Even the committee chairman was taken aback by some of the findings.

"We tried to go into jurisdictions and ask them, 'OK, give us all your closed cases for fiscal 1995.' They couldn't do it," said Patrick L. Woodward, Montgomery County District Court judge.

"We have got a lot of work cut out for us," he said.

Changes that might come out of this study will affect thousands of neglected and abused children. Maryland has about 8,500 children in foster care, and 3,000 more living with relatives. Those numbers have increased each year, said committee member Charles R. Cooper, administrator of the state's Foster Care Review Board.

The burgeoning number of cases has not been accompanied by an increase in court personnel and support staff, leading to horrendous backups. In some places, such as Baltimore, hearings that should take place every six months have not been held for 18 months, he said.

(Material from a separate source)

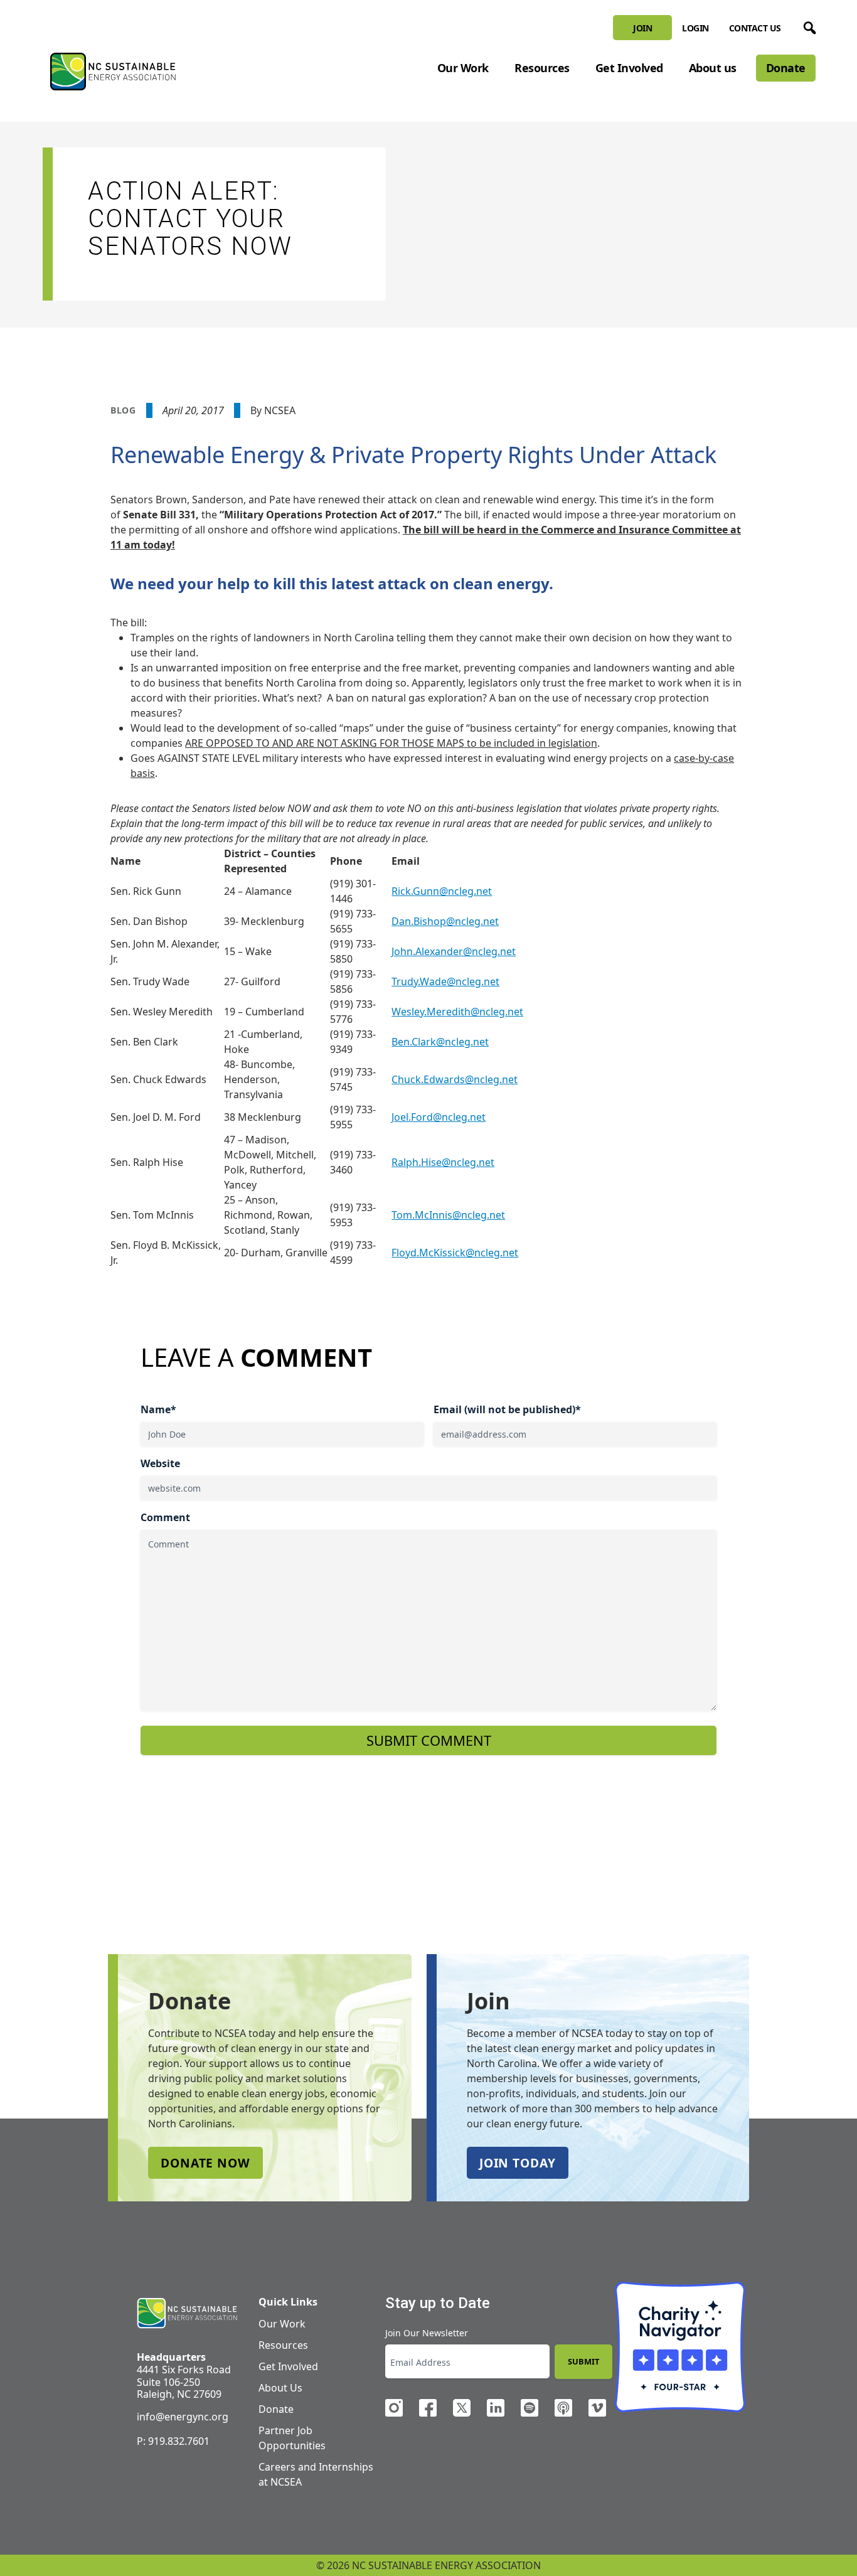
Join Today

Of eight jurisdictions studied, none came close to complying with state law, which says courts must rule on a termination-of-parental-rights petition within 180 days. Anne Arundel County came closest. Seventy-five percent of the cases there were completed on time, compared with Baltimore, where the rate was 16 percent.

Also among the panel's recommendations and findings:

The judiciary should overhaul its method of gathering information before 2000 so the state has uniform ways to describe such basic court activities as what happened in a case, when it is opened and when it is closed. The panel often found that with varying criteria, procedures and terminology around the state, the number of cases and their status could not be determined. Baltimore did not close 90 percent of its Children in Need of Assistance (CINA) cases, while Caroline County never closed a shelter-care case. Some reopened old cases for a single child, but others kept opening new cases for the same child.

The courts should train judges, who decide guardianship cases, and masters, who hear and monitor CINA cases. Surveys showed a "significant lack of judicial training," with 24 of 42 judges and masters saying they had no experience with foster care before handling the cases in their courtrooms. Woodward said that, at least as a start, the state offered a two-day training session for judges and masters in June.

Poor parents need legal help, and lawyers need better training, more pay and smaller caseloads. Social service providers always had lawyers and the courts generally named an attorney for the children, but parents who did not qualify for attorneys from the Office of the Public Defender sometimes went without representation at key proceedings. Just under half the attorneys responding to a survey said they had training in guardianships before handling their first cases.

The courts, the state Bar Association and several state agencies should draft a state statute for the CINA cases for introduction during the 1999 General Assembly session because the current one is open to various interpretations.